Am 22.04. und 23.04.2022 fanden in Berlin zwei israelfeindliche Demonstrationen statt, die geprägt waren durch offenen Antisemitismus und mehrere Angriffe auf Pressevertreter:innen. Insgesamt schlossen sich den Protesten an beiden Tagen jeweils mehrere Hundert Personen an, darunter eine Vielzahl von Kindern und Jugendlichen. Anlass war der bereits knapp eine Woche zurückliegende Tag der palästinensischen politischen Gefangenen (17.04.), zudem sorgen die aktuellen Ereignisse auf dem Jerusalemer Tempelberg derzeit für großen Zulauf bei entsprechenden Protesten. Insbesondere am 23.04. wurden mehrere tätliche Übergriffe auf anwesende Journalist:innen dokumentiert. An verschiedenen Stellen wurden volksverhetzende Parolen skandiert.
Freitag, 22.04.2022
Nachdem es wenige Tage zuvor (16., 17. & 18.04.) bereits zu ähnlichen Protesten gekommen war, versammelten sich am Freitag, dem 22.04., ab 16 Uhr zunächst ca. 500 Personen vor dem Rathaus Neukölln. Der Protestzug wuchs im Anschluss an einige Redebeiträge auf fast Tausend Personen an.

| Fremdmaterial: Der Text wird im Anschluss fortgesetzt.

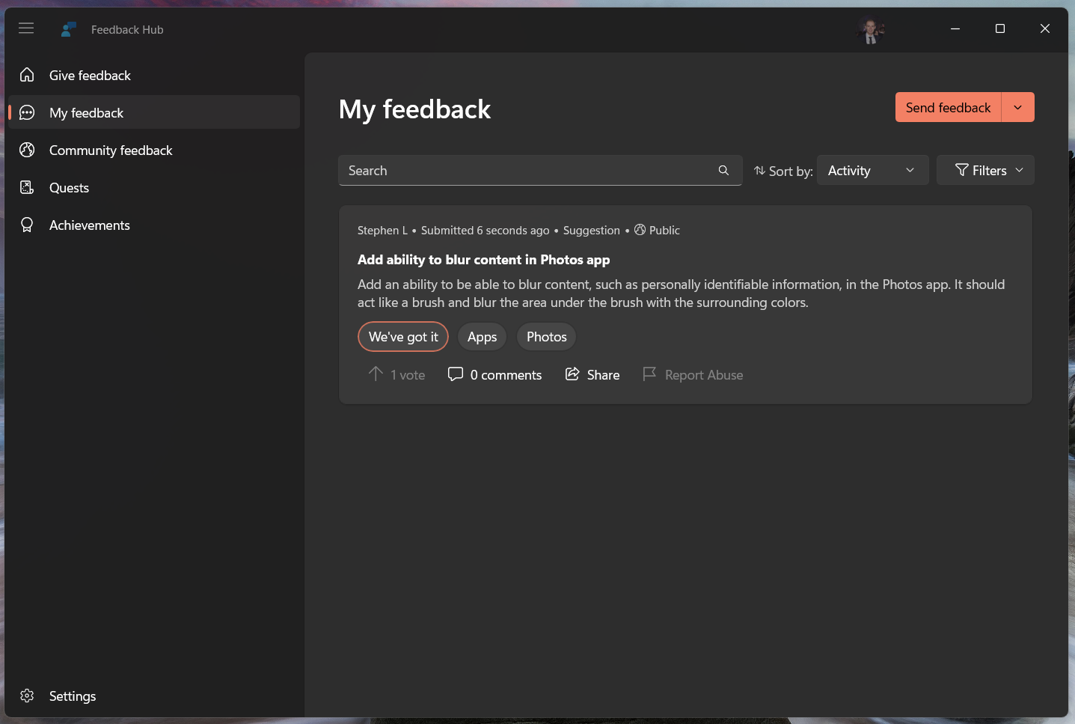Expand the Filters dropdown
Image resolution: width=1075 pixels, height=724 pixels.
tap(985, 170)
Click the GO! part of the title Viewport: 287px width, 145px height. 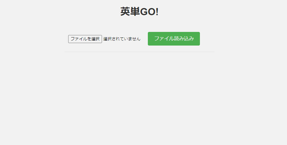(x=149, y=12)
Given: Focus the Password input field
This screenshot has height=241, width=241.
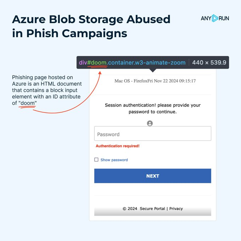Looking at the screenshot, I should pos(152,134).

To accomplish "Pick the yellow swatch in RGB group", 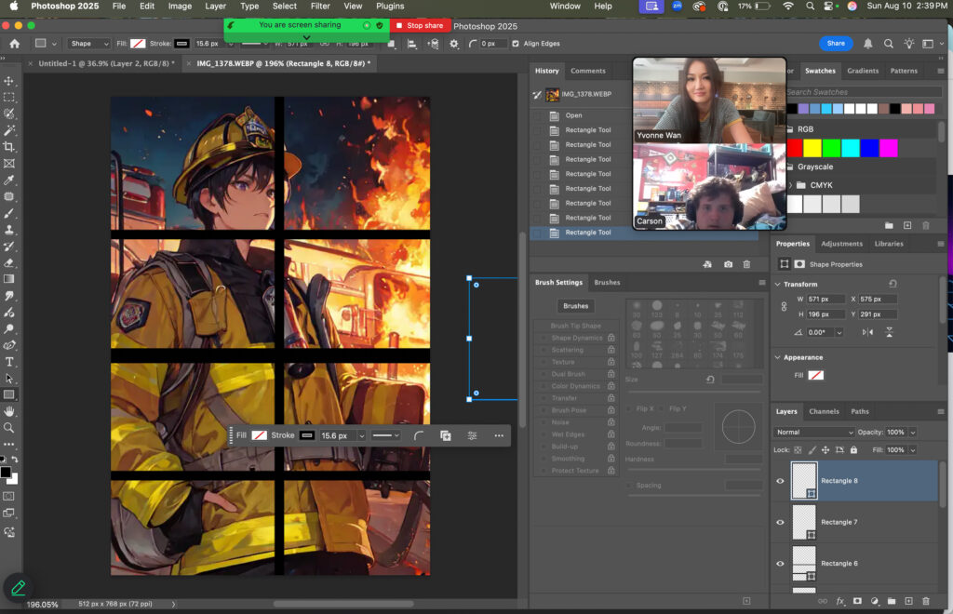I will [812, 148].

Durch einige Teilnehmer:innen wurden antisemitische Sprechchöre angestimmt, die unter anderem von Steinwürfen auf die israelische Stadt Tel Aviv handelten. Die Ausrufe „Schlagt zu, oh Qassam [ein Verweis auf die Qassam-Brigaden], lasst die Zionisten nicht schlafen!” und „Khaybar Khaybar Oh ihr Juden, die Armee Mohammeds wird zurückkehren" wurden (in arabischer Sprache) mehrfach skandiert. Eine Gruppe von Teilnehmern stimmte Rufe wie „Intifada bis zum Tod!” oder „Wir sind die Männer von Mohammed Deif!” an. Deif ist Befehlshaber des militärischen Flügels der Terrororganisation Hamas.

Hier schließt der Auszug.